Ammar Belhimer : « Nous avons les détails de tous les complots visant l’Algérie »

Ammar Belhimer : « Nous avons les détails de tous les complots visant l’Algérie »

Ammar Belhimer, ministre de la Communication, porte-parole du gouvernement, a assuré ce dimanche que l’Algérie dispose de tous les moyens afin de faire face aux campagnes de dénigrement la ciblant.

« Nous disposons de tous les moyens appropriés pour déminer nos frontières. Ce n’est pas un discours destiné à la consommation médiatique », a-t-il soufflé dans un entretien accordé au site Elchark Elyaoum et repris par Radio Algérie.

Pour étayer ses propos, le porte-parole du gouvernement est revenu sur les dernières déclarations du président de la République, Abdelmadjid Tebboune.

« Il (le président de la République) a parlé de faits avérés sur les campagnes de dénigrement dont nous connaissons la source et les commanditaire. Cela signifie que nous savons tout ce qui se trame », a-t-il lancé.

Le ministre de la Communication a cité particulièrement une déclaration du président Tebboune sur la place de l’Algérie, « un pays pivot et redouté ». « C’est un message pour quiconque utilise des méthodes sales pour la faire revenir sur ses positions immuables », a-t-il souligné.
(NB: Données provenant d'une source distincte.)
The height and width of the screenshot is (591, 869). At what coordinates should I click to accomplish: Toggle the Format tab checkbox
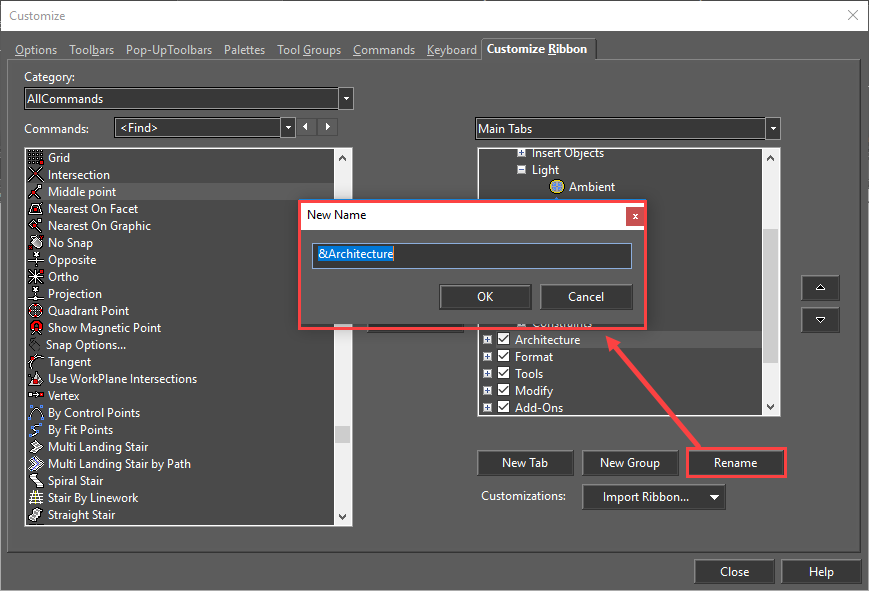(504, 357)
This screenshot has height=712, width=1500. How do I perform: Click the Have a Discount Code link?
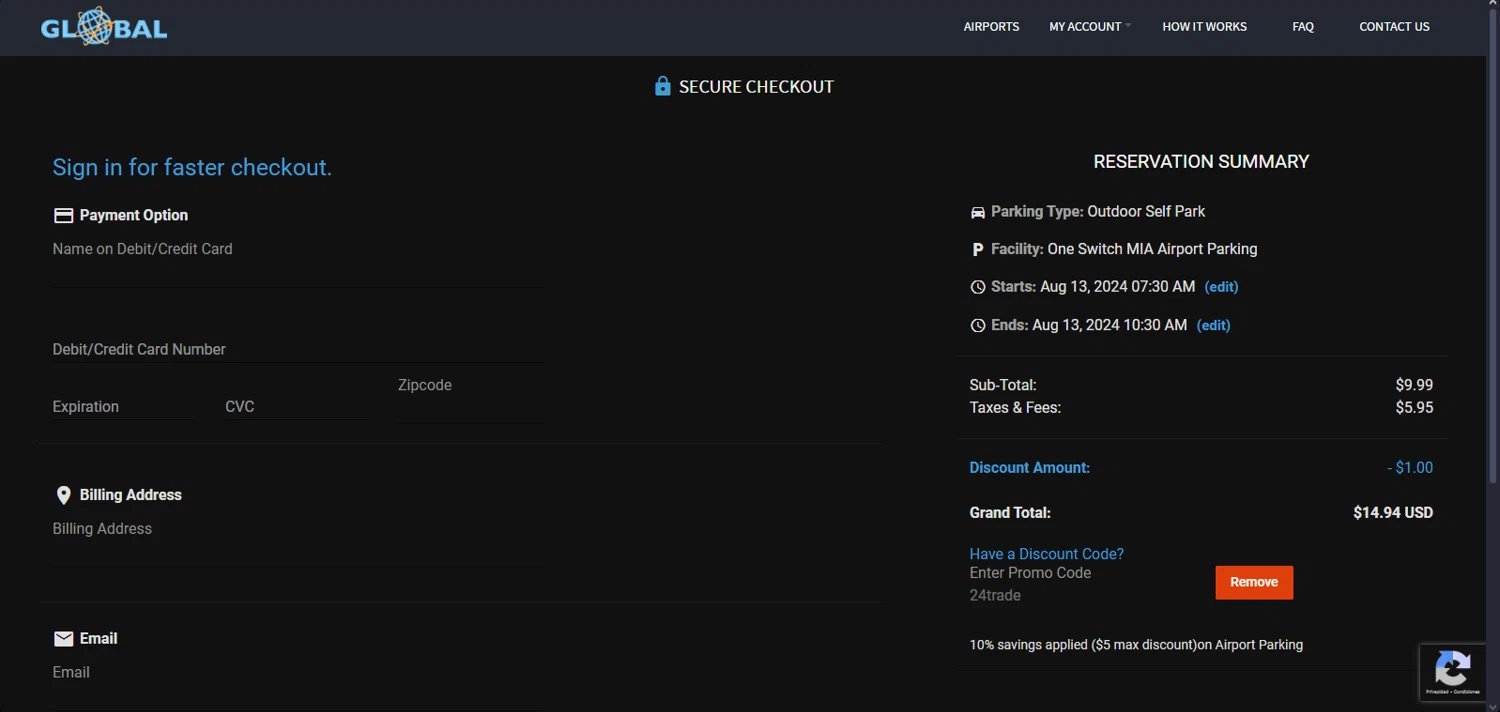(x=1046, y=554)
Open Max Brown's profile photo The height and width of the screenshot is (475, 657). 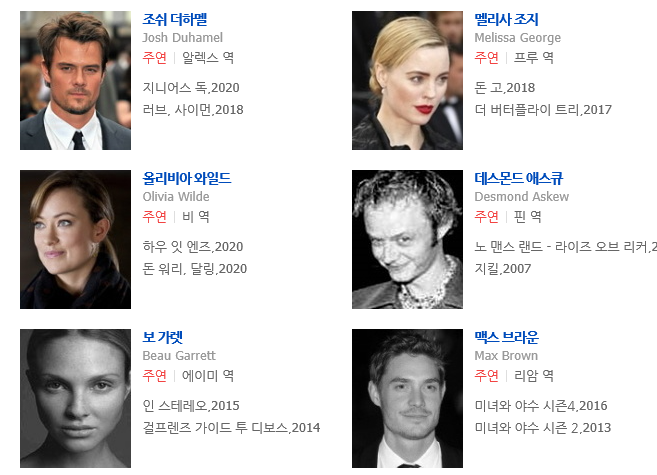[x=407, y=398]
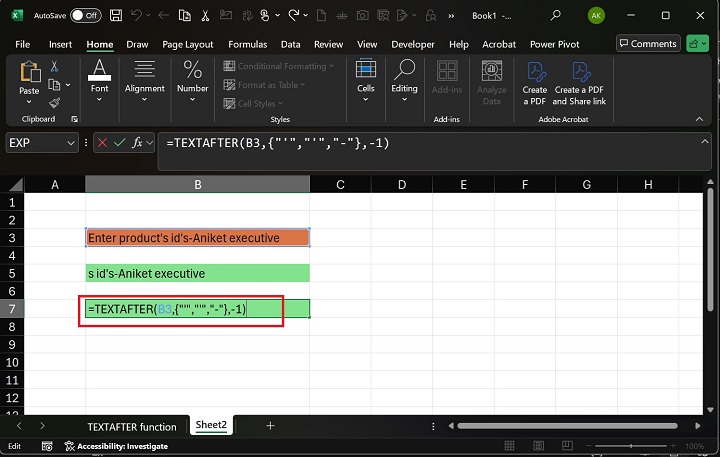Click Create a PDF button
Screen dimensions: 720x457
tap(535, 83)
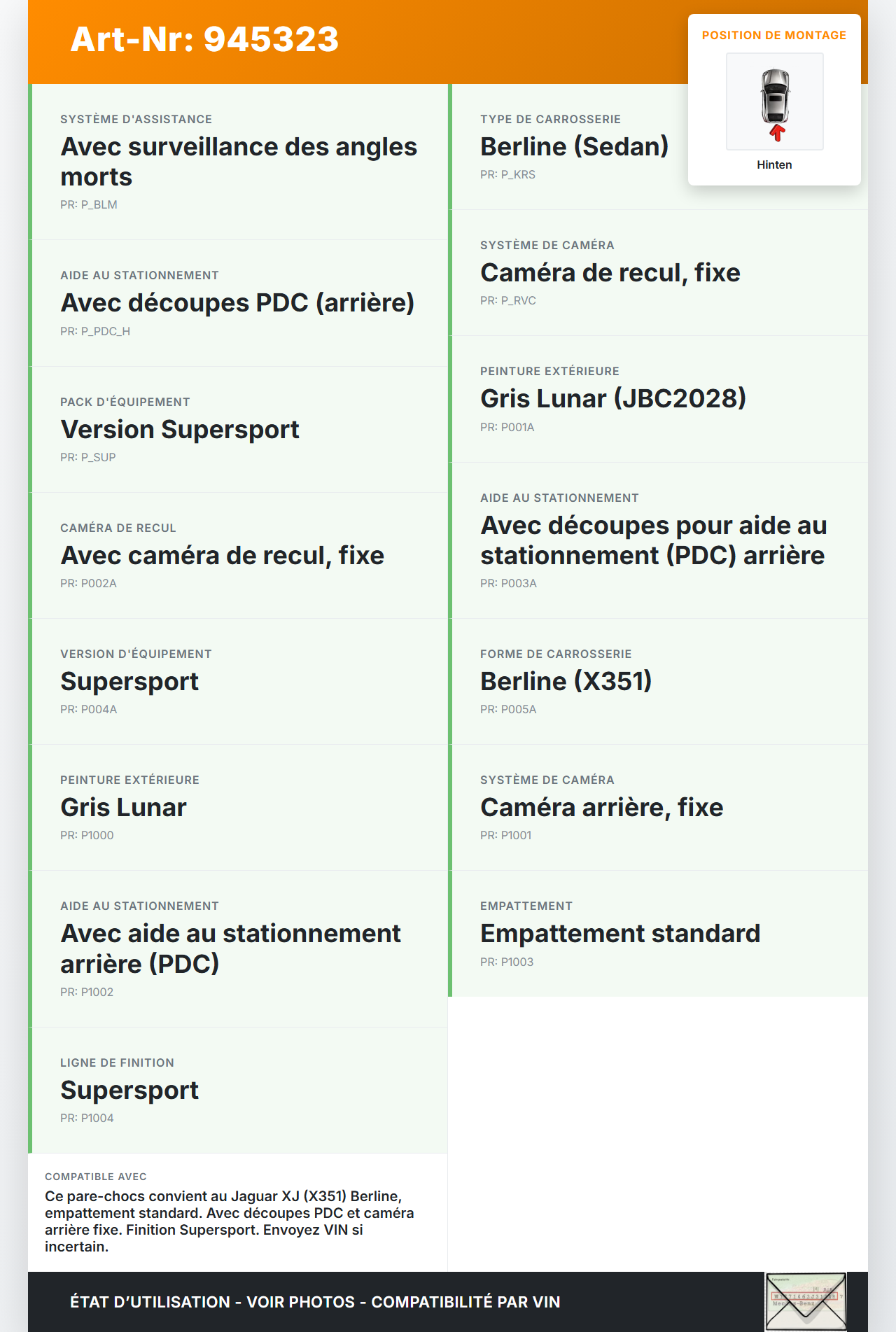Select the 'Caméra arrière, fixe' card
896x1332 pixels.
[x=601, y=808]
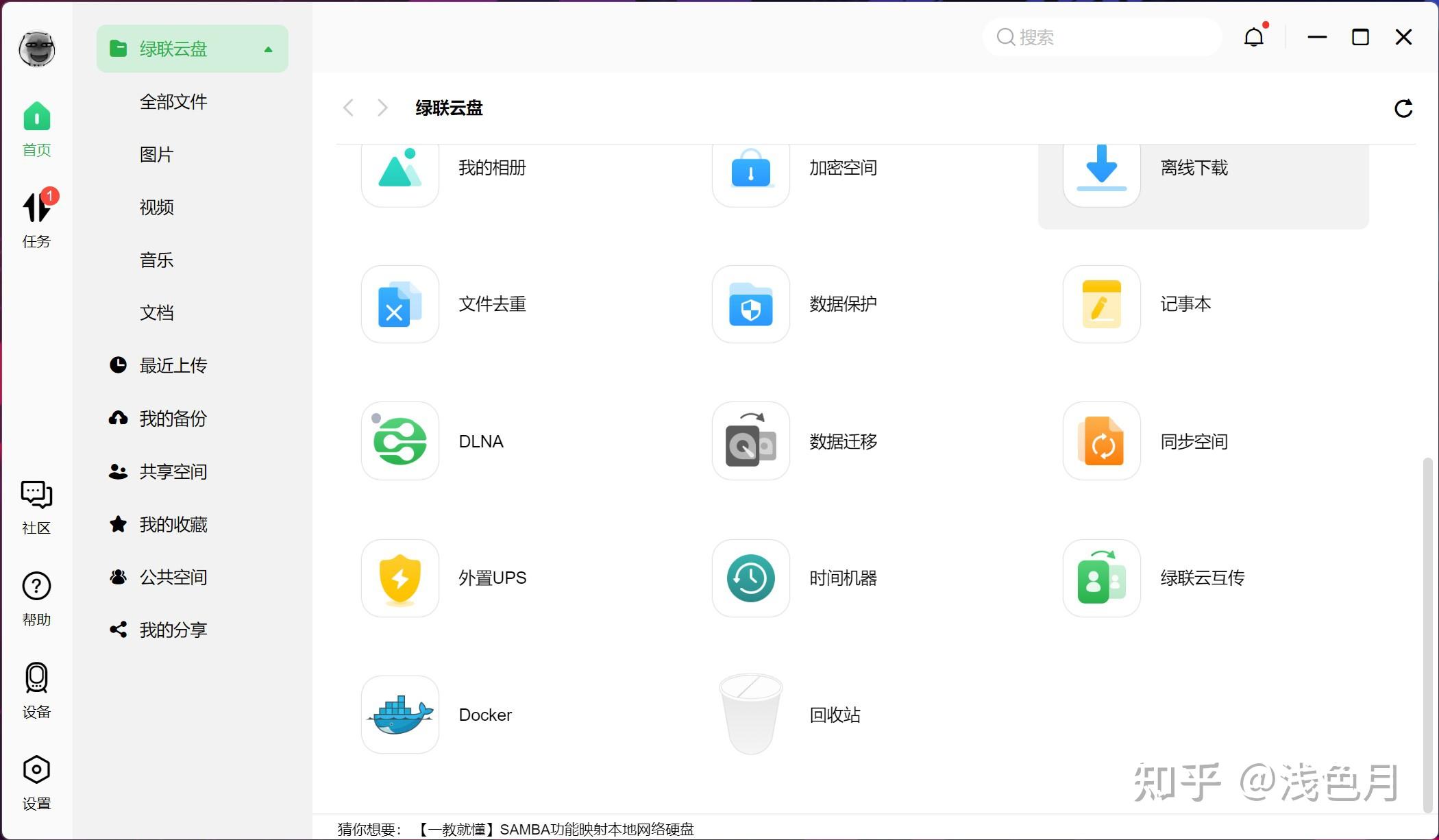Open the 回收站 trash bin icon

click(x=751, y=715)
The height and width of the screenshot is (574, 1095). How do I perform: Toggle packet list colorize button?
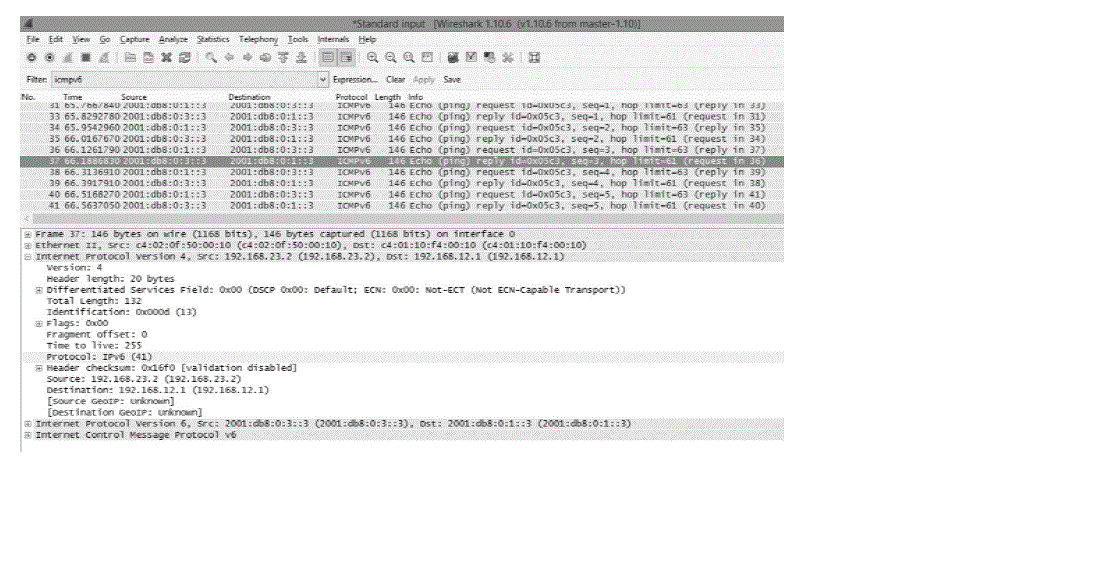click(x=327, y=58)
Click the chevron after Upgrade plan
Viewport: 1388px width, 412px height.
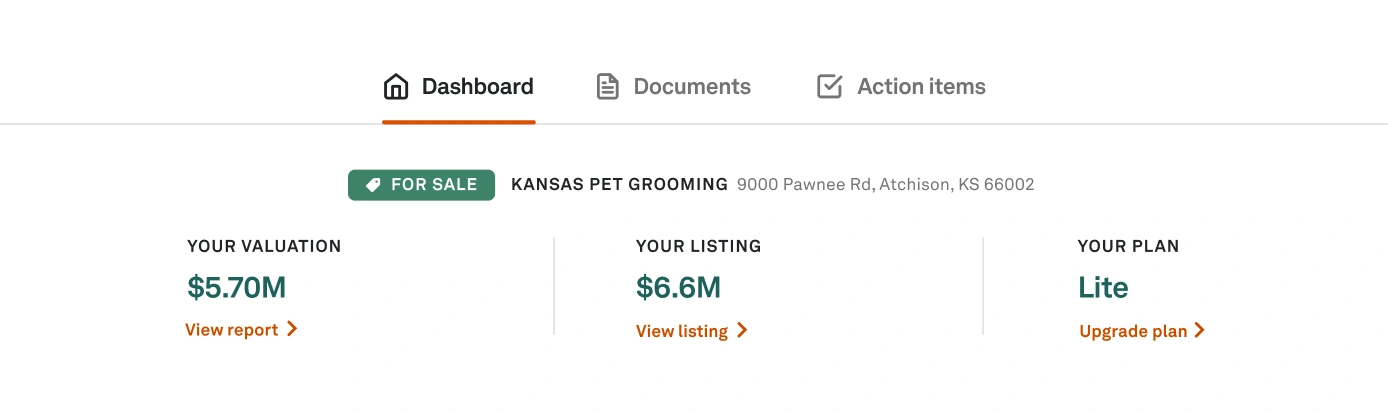click(x=1200, y=331)
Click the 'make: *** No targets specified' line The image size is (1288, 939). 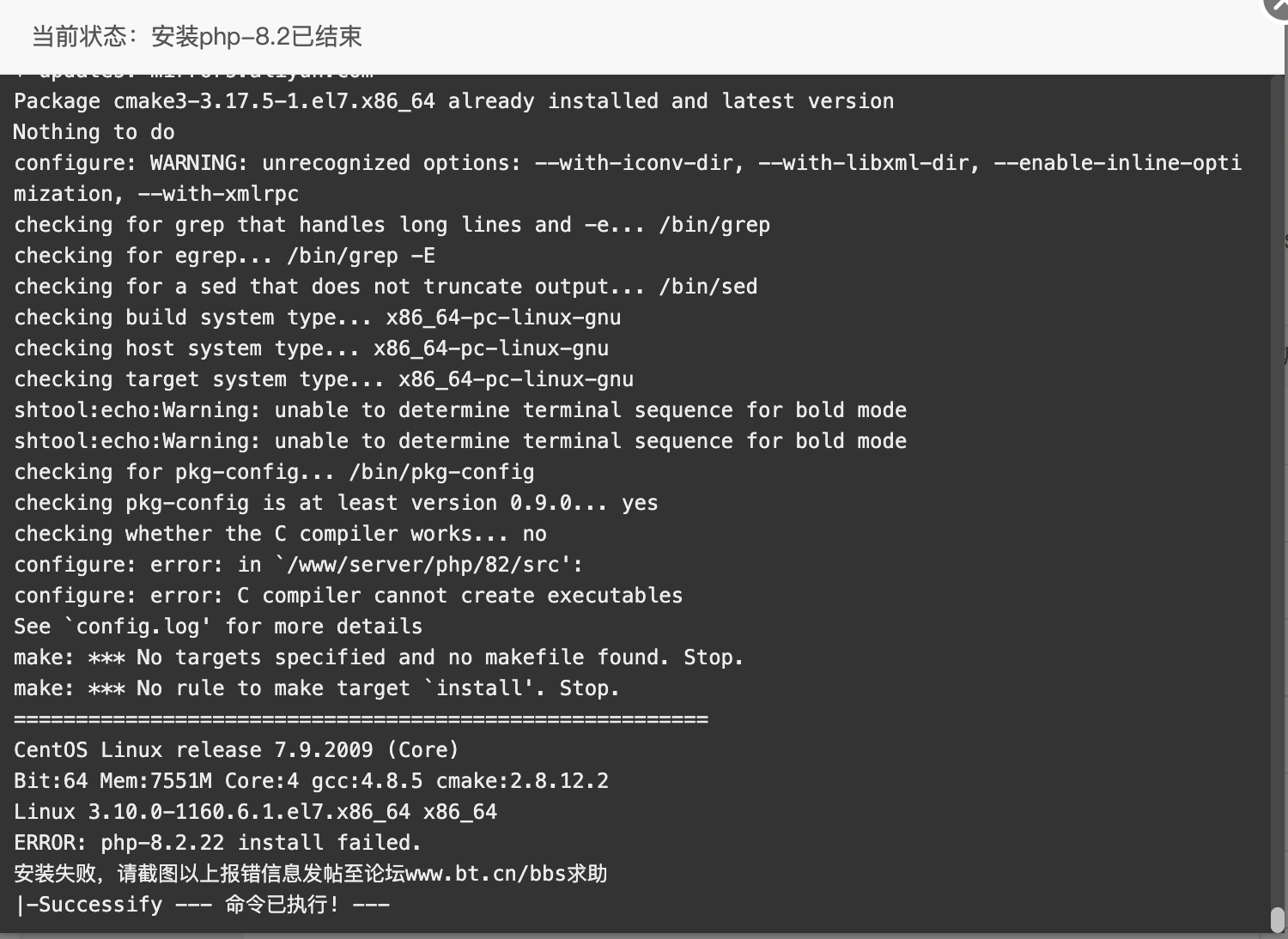point(379,657)
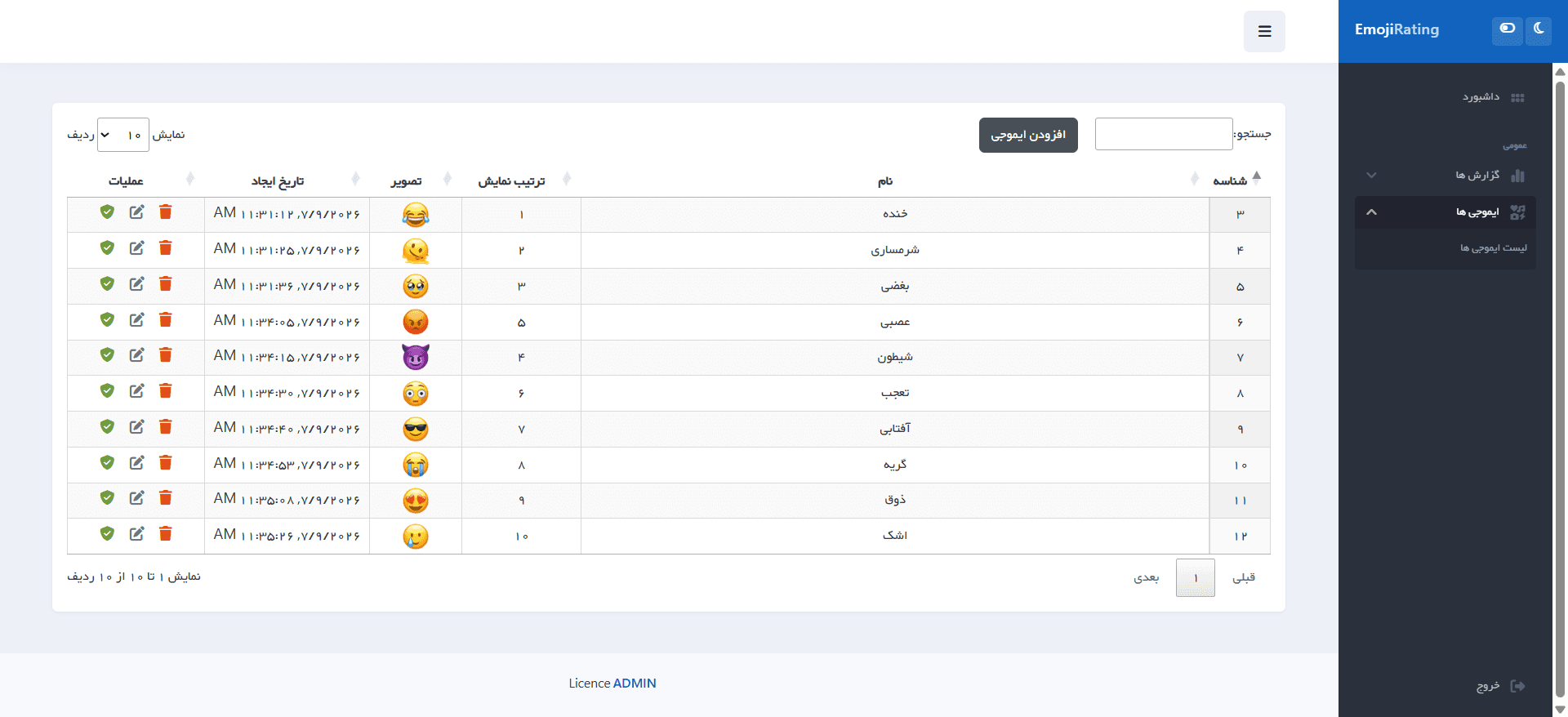The image size is (1568, 717).
Task: Edit the شرمساری emoji entry
Action: coord(136,247)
Belhimer a expliqué, dans ce contexte, que les institutions de l’Etat, à leur tête l’Armée nationale populaire (ANP), « travaillent à tous les niveaux avec des mécanismes très sophistiqués pour repousser toutes les attaques, quel qu’en soit le type ou la source ». Le but étant de « préserver la stabilité de notre pays ».

Par ailleurs, le porte-parole du gouvernement a clarifié les propos du président de la République sur les instigateurs de « la contre-révolutions, menée par les ennemis de l’intérieur et les résidus de la bande ».

« Ce terme se réfère à ceux qui rejettent la volonté du peuple. Ceux qui ont été renvoyés du mouvement populaire béni (Hirak), dont les intérêts sont étroits », a-t-il notamment déclaré. Et de confirmer, « ils ont tenté de profiter de la crise sanitaire pour revenir à la charge. Mais ils ont échoué ».